**Work request:**
"agent" is the word to look for; copy each line of the listing where it occurs.

**Records supplied:**

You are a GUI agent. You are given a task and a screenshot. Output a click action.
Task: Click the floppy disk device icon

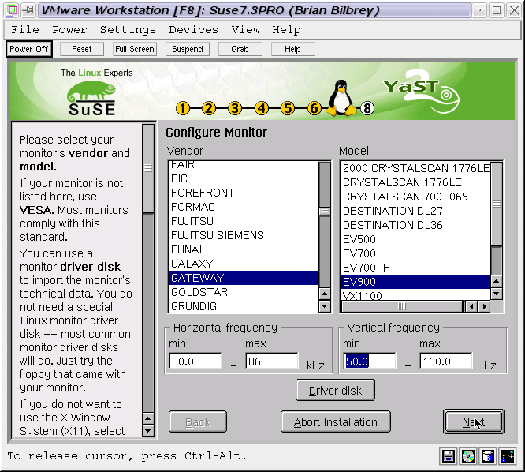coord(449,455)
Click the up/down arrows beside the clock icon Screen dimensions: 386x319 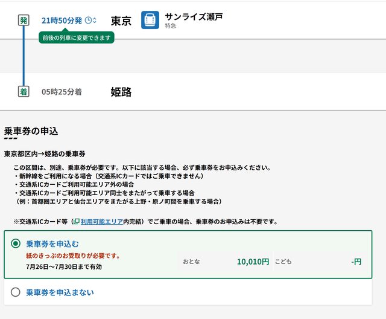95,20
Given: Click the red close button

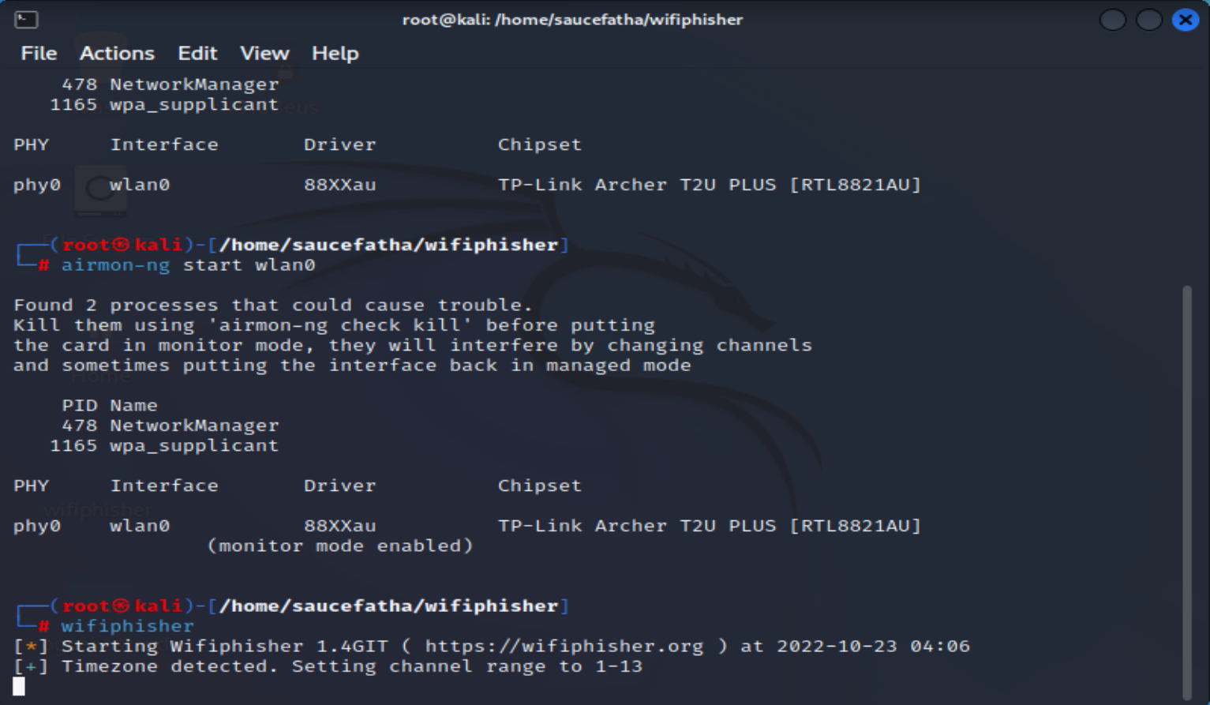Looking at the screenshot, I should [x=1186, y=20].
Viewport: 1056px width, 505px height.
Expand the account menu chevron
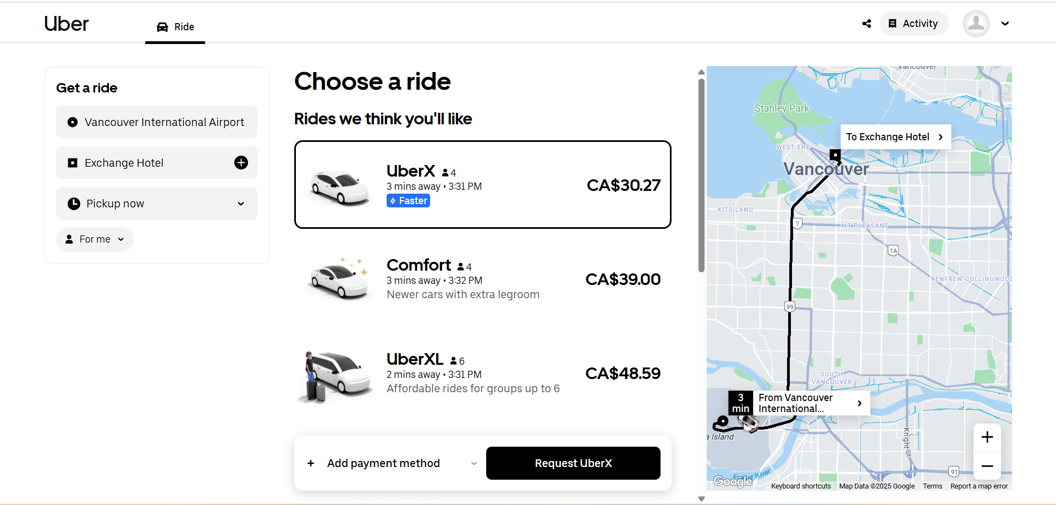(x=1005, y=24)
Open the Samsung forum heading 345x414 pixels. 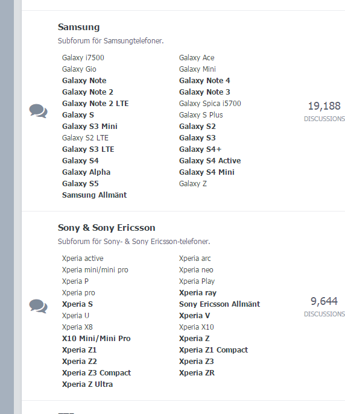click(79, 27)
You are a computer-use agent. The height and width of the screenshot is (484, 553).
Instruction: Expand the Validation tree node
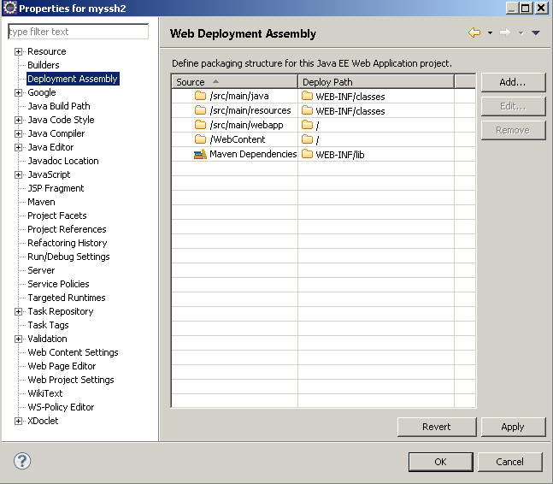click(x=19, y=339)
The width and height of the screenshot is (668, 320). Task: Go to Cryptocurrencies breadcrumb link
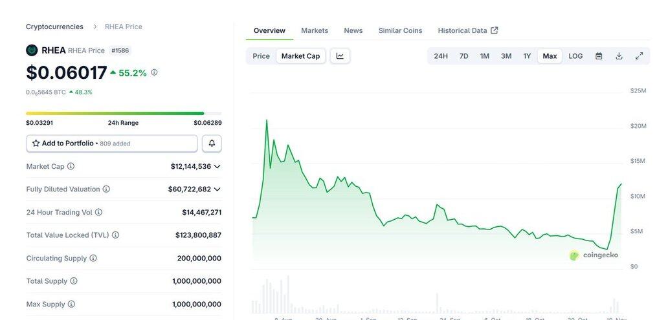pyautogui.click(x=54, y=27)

**Answer for this exercise:**
You are a GUI agent. You are given a task and a screenshot. Output a click action.
You are a computer-use agent. The height and width of the screenshot is (484, 553).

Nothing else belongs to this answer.